A text by Martin Rieger with the kind support of Ana Monte and the German Association for Film Sound Professionals (BVFT).
Immersive audio isn’t just a buzzword; it’s a transformative technology that offers an entirely new level of engagement. To comprehend its significance, it’s crucial to delve into what immersive audio truly entails, how it functions, and the myriad possibilities it unlocks for creative minds in the realm of virtual reality.
Virtual reality sound has ushered in a paradigm shift in the realm of auditory experiences, necessitating a fresh approach from both technical and creative standpoints. This innovation demands immersive audio solutions that can captivate audiences in a three-dimensional soundscape, where the auditory environment dynamically responds to the viewer’s movements, with or without the aid of head tracking. What immersive audio is, how it works and what you can do with it, comes here:
Extended Reality is the umbrella term for Virtual Reality (VR), Augmented Reality (AR) and Mixed Reality (MR). Spatial Audio plays a very different role in each of these. But let’s take things one step at a time, because first of all a big “attention”: Most sound engineers talk about VR, but actually mean 360° videos.
But such productions are only a very small niche of the whole virtual reality. There are two big limitations: 360° videos are linear in time like conventional movies and secondly they only allow a rotation of the viewing direction around three axes: X, Y and Z. This is known as three degrees of freedom. Also known as three degrees of freedom (3DoF). The hype around such productions has already died down and will probably only play a minor role in the future.
So much for the topic of XR. Now let’s move on to the hype topic of “immersive”. There is a great deal of euphoria among film sound engineers, and the topic is a hot topic at the relevant conferences. “Immersive audio” is often used as a synonym for “3D audio”.
But where and when can 3D audio actually offer added value? It is important to find out where the new technology works best and what could be promising areas of application.
The possibilities for working with 3D audio are almost unlimited. Most people first think of Dolby Atmos for immersive film or music productions. But this is only a small part of the potential, and we want to focus on the most relevant ones for BVFT. There is a huge jungle of new formats, devices, plugins and distribution channels emerging right now that we may not even know about today. Meaning it may well be worth becoming adventurers yourself and plunging into the wildness.
For recording on the road and in the studio, sound engineers need to have a good overview of the existing multi-channel, microphone arrays. These are usually suitable as so-called beds. However, channel-based formats such as 5.1, 7.1 and 7.1.2 are of secondary importance. Although they are well established in the film sound context, they do not reproduce the sound spherically. Evenly from all sides, as immersive audio usually requires. This is because the sound is often rotated around the spatial axes during later playback.

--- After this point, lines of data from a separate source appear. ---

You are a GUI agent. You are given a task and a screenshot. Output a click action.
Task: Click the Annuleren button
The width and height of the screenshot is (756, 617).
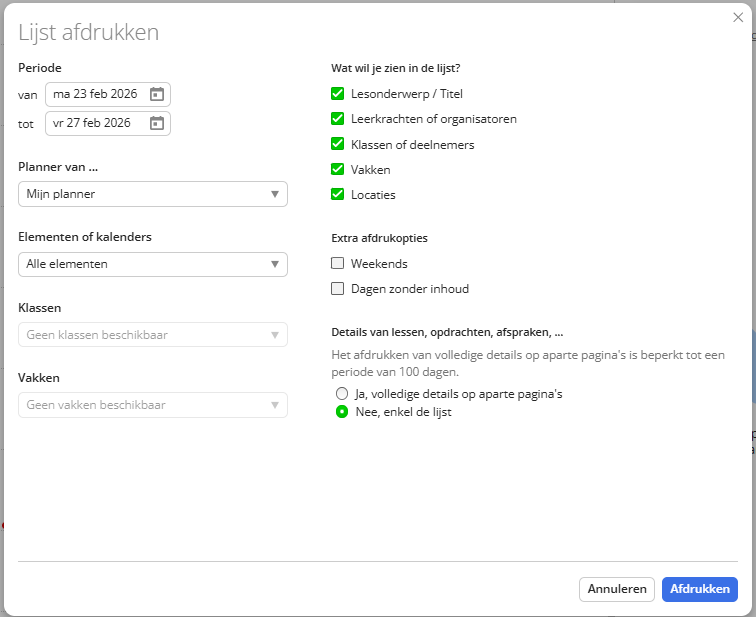coord(616,590)

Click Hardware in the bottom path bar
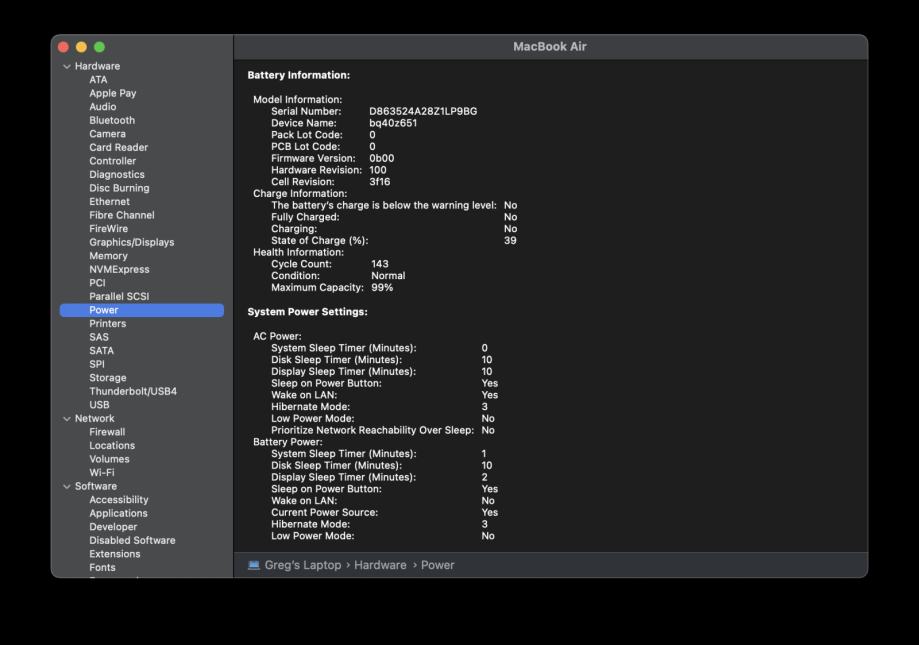[x=380, y=565]

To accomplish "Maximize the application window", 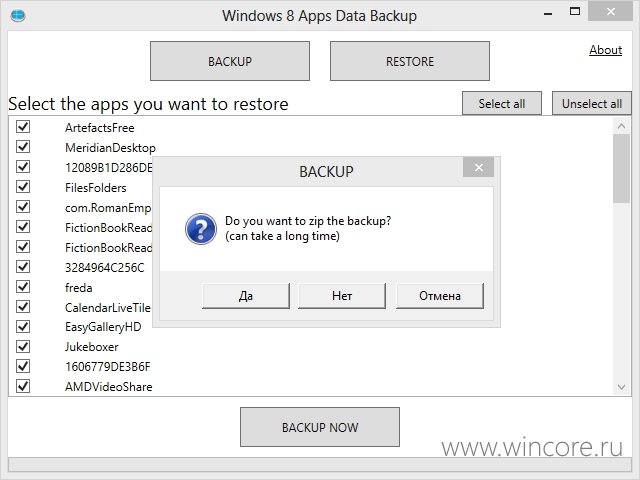I will coord(575,11).
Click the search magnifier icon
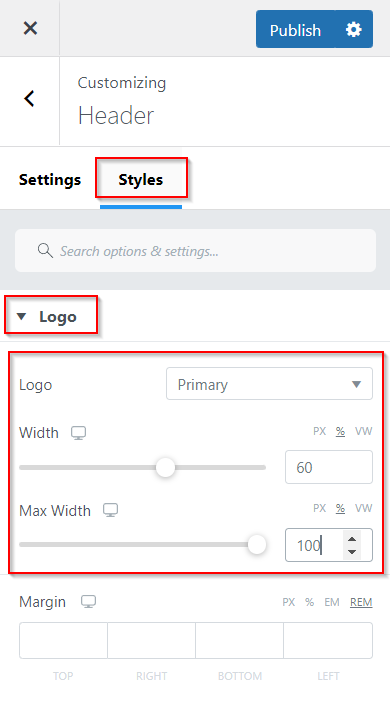 45,251
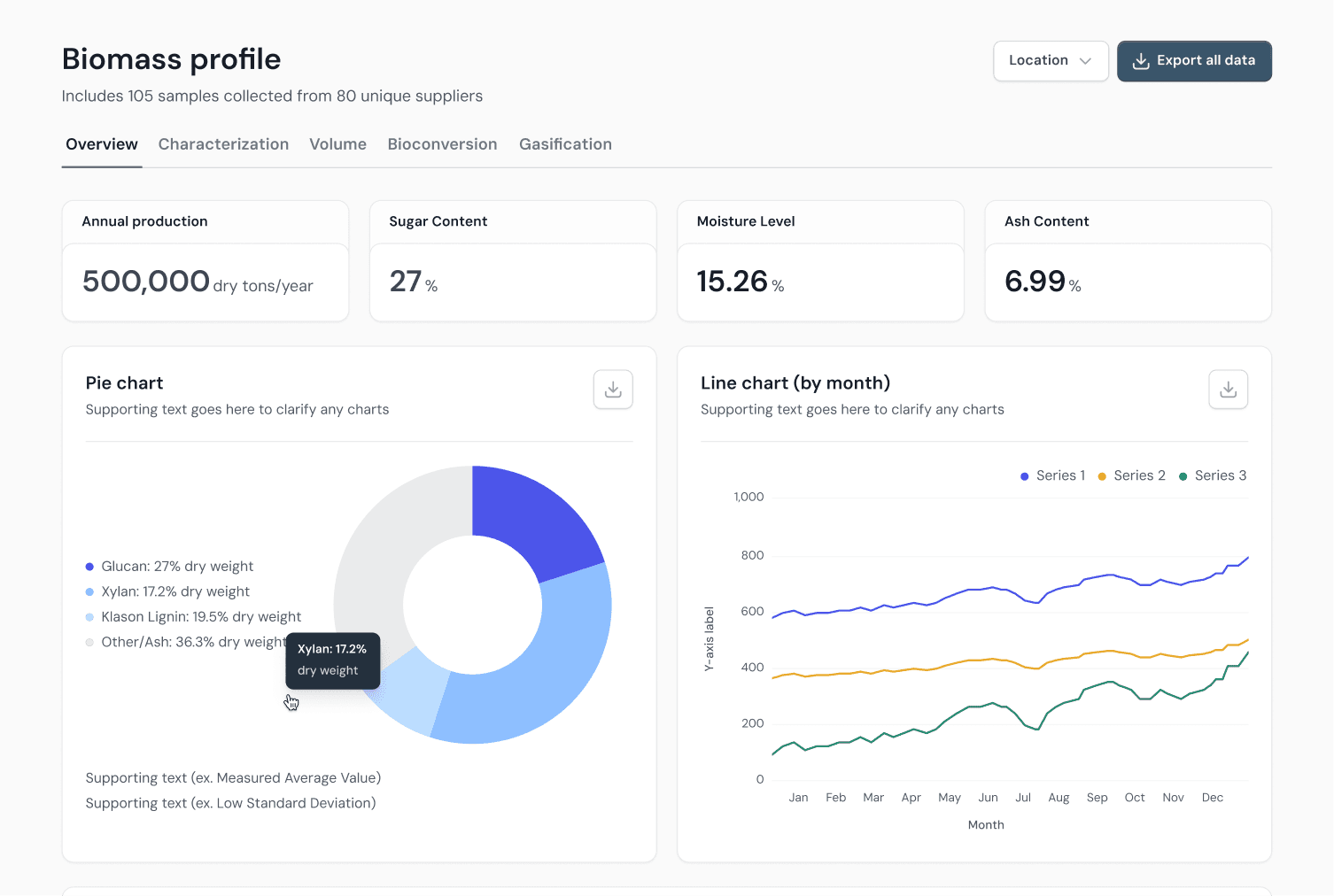The image size is (1334, 896).
Task: Click the pie chart download icon
Action: pos(613,390)
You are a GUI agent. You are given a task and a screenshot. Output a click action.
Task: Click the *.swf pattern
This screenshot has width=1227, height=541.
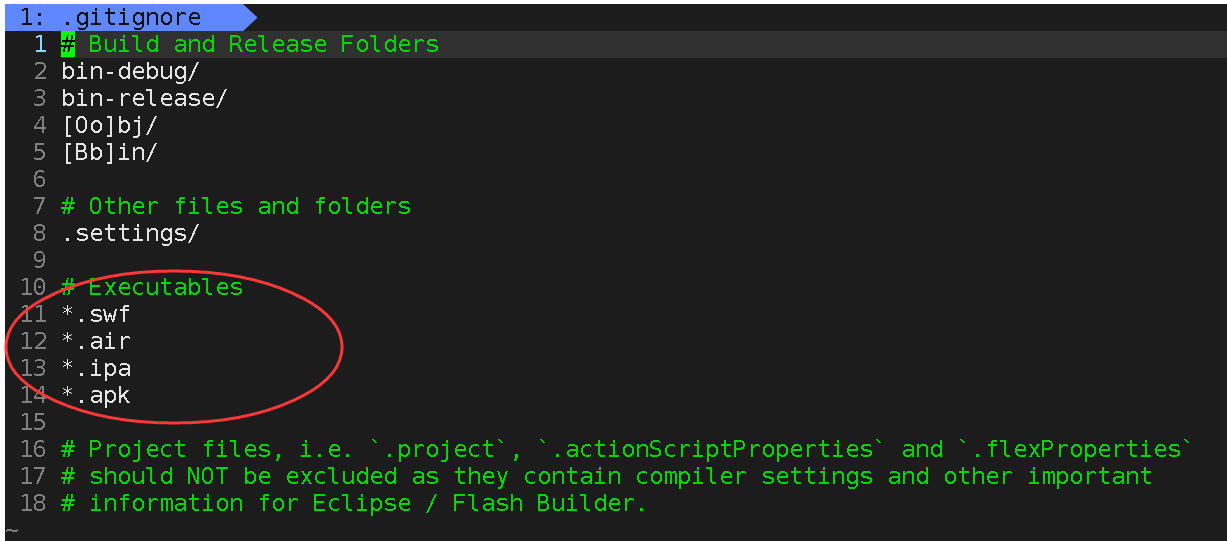click(96, 314)
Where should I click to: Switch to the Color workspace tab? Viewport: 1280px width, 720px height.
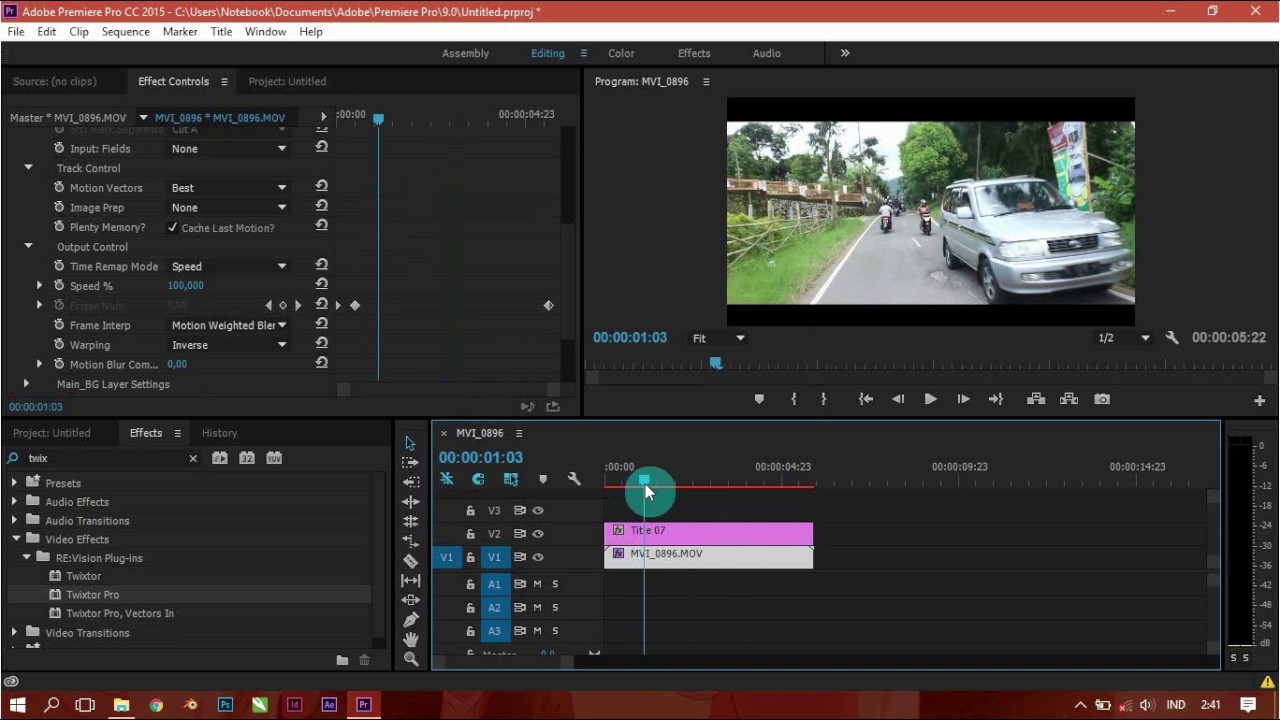pos(621,53)
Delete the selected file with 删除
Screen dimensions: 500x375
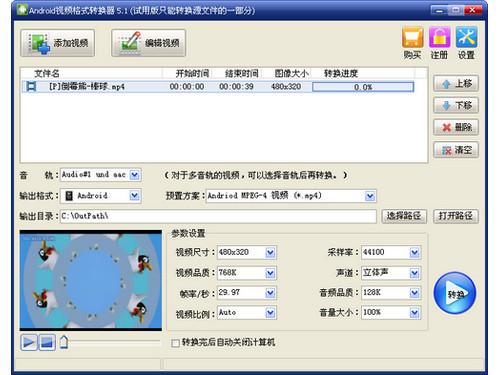(456, 127)
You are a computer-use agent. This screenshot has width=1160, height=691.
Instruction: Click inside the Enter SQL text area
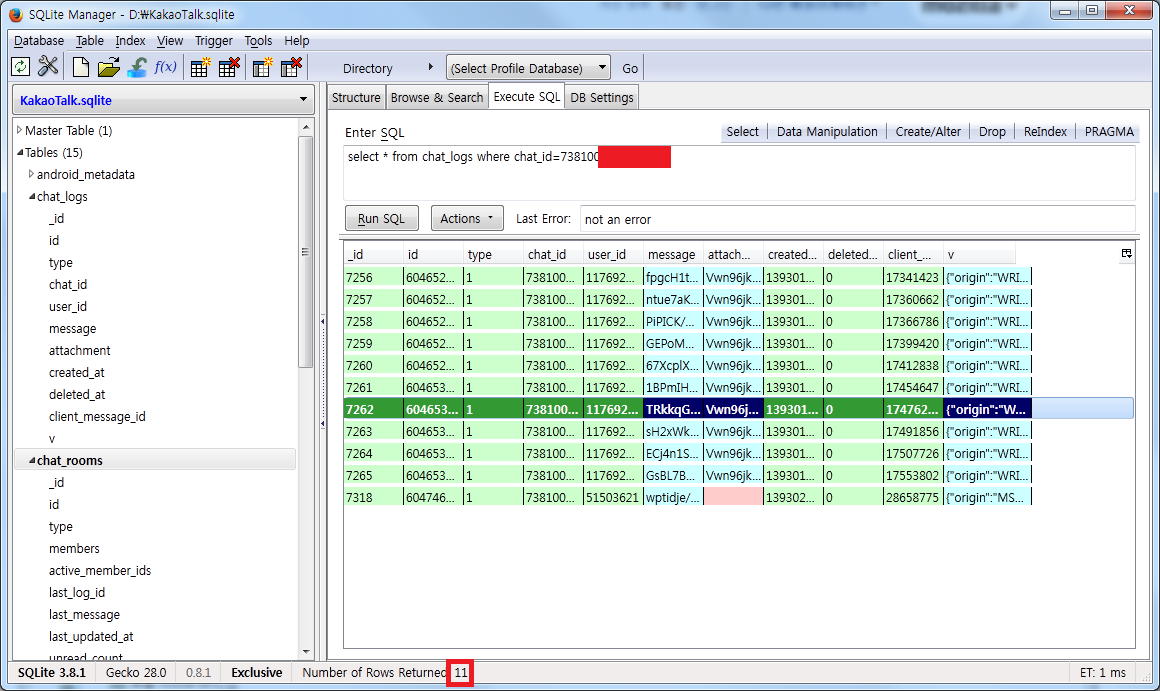pyautogui.click(x=738, y=180)
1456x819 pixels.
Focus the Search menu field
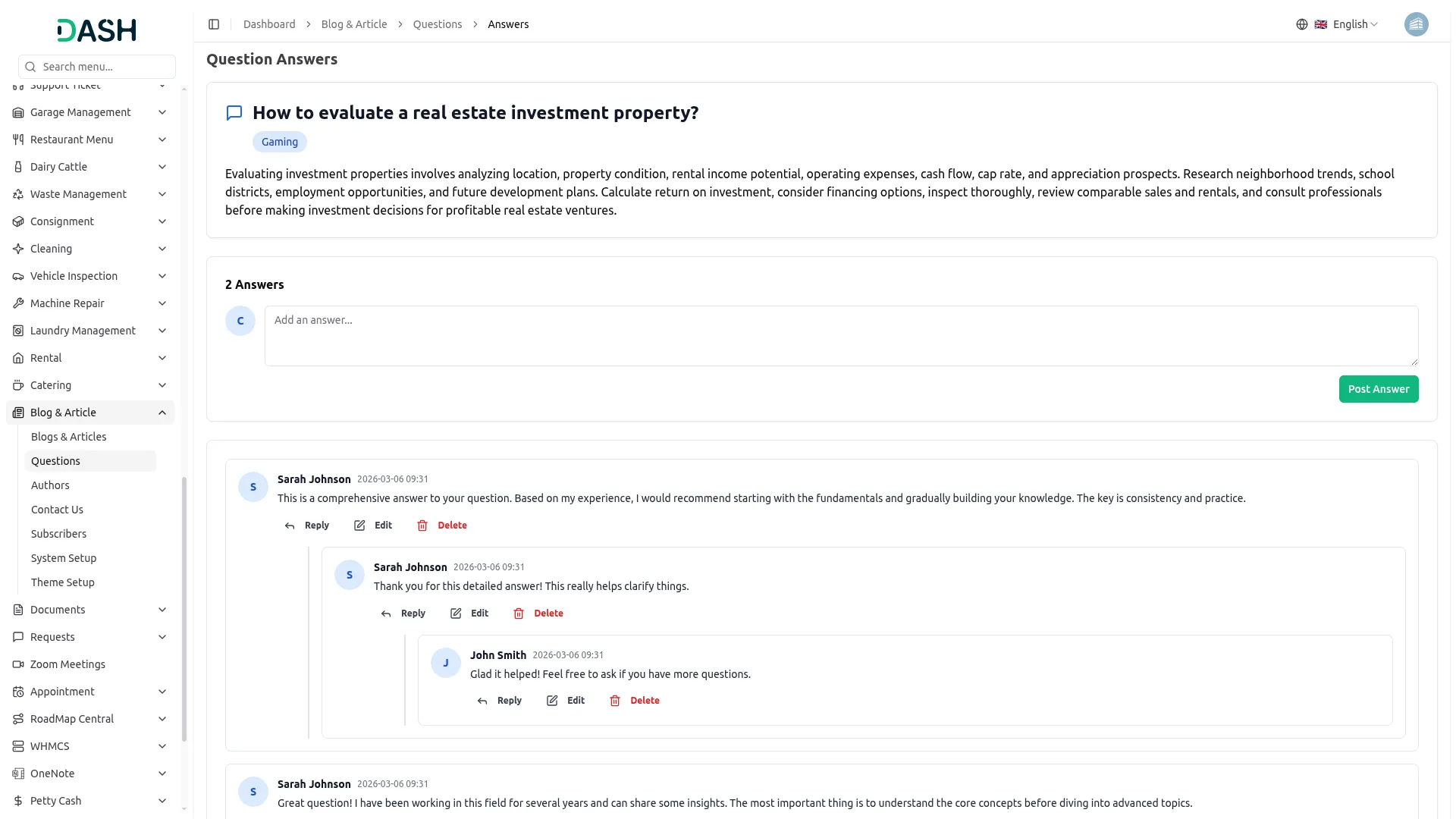[x=106, y=67]
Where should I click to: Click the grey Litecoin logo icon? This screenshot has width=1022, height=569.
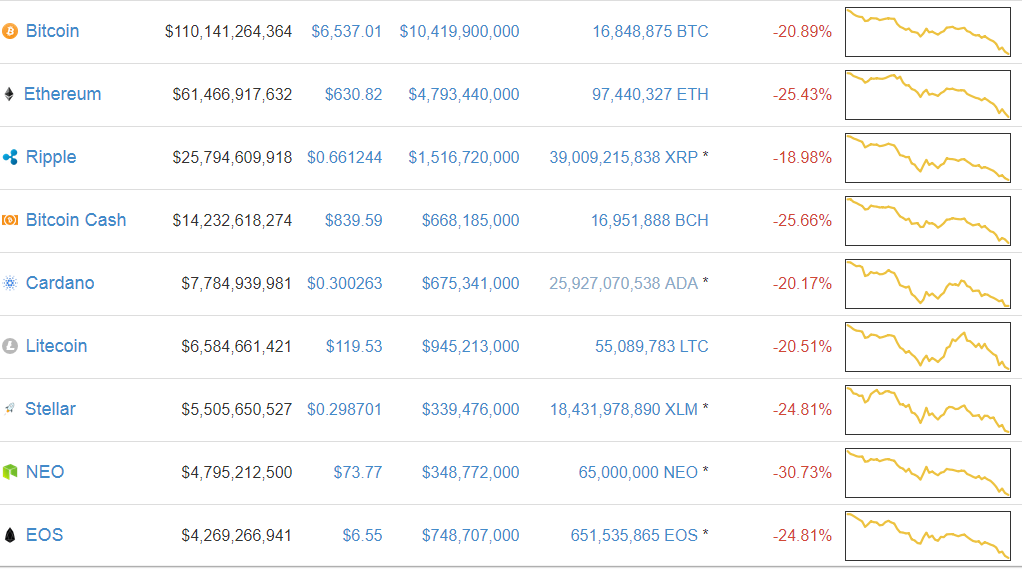10,346
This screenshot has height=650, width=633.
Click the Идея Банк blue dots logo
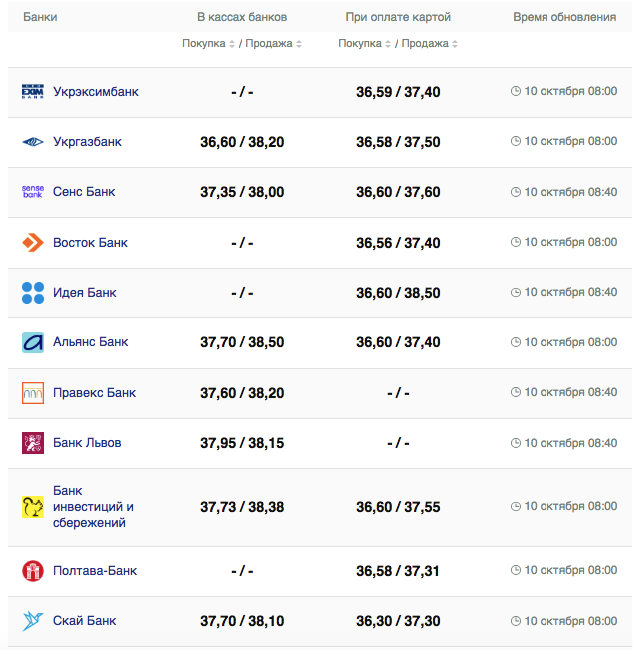33,292
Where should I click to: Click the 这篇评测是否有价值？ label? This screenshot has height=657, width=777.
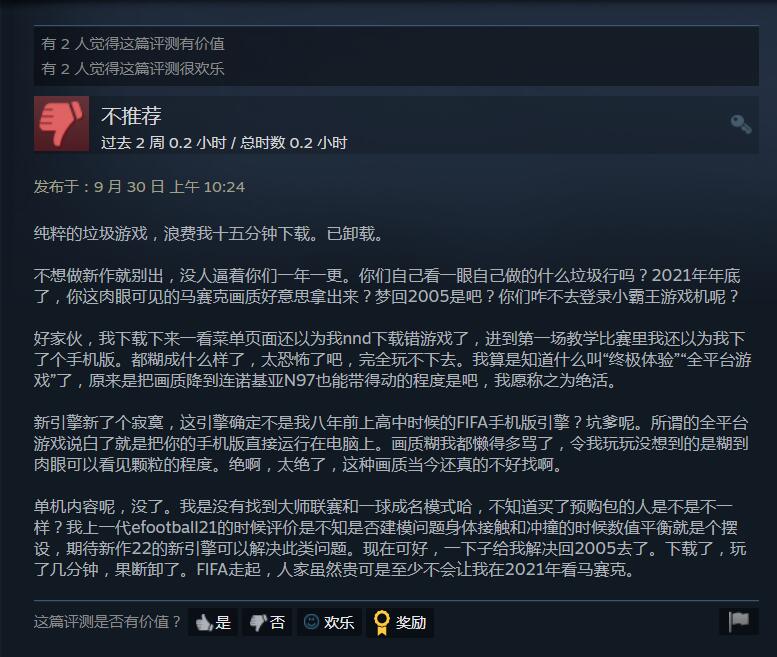pos(108,622)
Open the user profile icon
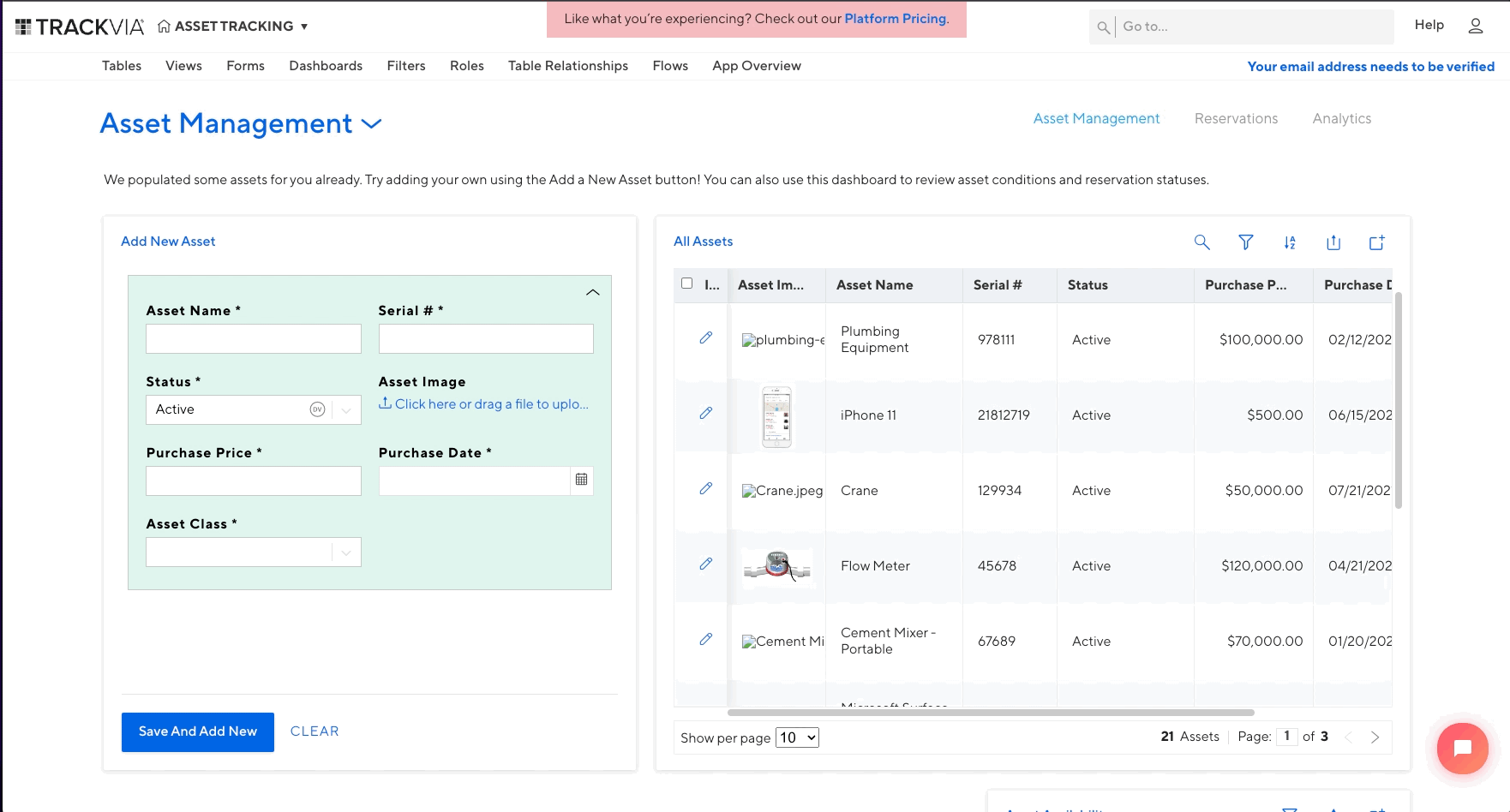 coord(1475,26)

At the latest here one stumbles over the term Ambisonics. This format has already existed for a few decades, but it only achieved its great raison d’être in combination with 360° videos. There are already quite affordable microphones from various manufacturers that have four tetrahedrally arranged capsules. These raw recordings are referred to as A-format and are later transferred to B-format by software, where they are mixed with ambisonics.
The advantages and disadvantages of the format will not be discussed here, but you can learn more here here. The main point is to show that during recording it is sometimes not even clear on which device or platform the later production will end up. So the ORTF-3D or an omni-binaural microphone can be the right choice just as well.
The most important difference to classic film sound is that the boom microphone is more or less completely omitted in 360° videos. Otherwise, the sound man including the boom would be visible in the VR image. Therefore, a solid radio system is necessary here as well. On the one hand, it is important to record a 3D bed that captures the sound as well as possible from all directions, and on the other hand, it is essential to record the audio objects as isolated as possible. In this case, completely different rules apply than in classic film, since it is suddenly decisive who speaks from which direction and how the scene is spatially resolved how it sounds.
Many tools are now available in the popular DAWs for ProTools and Nuendo, but not all of them. You quickly come up against limits in the form of bus sizes or speaker configurations. Therefore, the detour via Reaper can be worthwhile where you are virtually unrestricted and can write your own scripts in case of doubt. Speaking of scripts, there is almost no way around them in Unity or Unreal at the latest, but more about that later.
In most cases, music is produced in stereo. In the immersive area, there is a dedicated head-locked stereo track for this purpose. This is an audio track that does not change, no matter if the viewing direction is changed. The problem with this is that now this static soundtrack works against the immersive soundtrack and breaks its localization.
Therefore, it can make sense to have effects and music delivered in object-based formats. Unfortunately, the production side often chooses a classic approach with music and voice-over. This leaves almost no room for the original sound to have an effect, since three sound layers have to harmonize with each other somehow, but are lay somewhere between diegetic and non-diegetic.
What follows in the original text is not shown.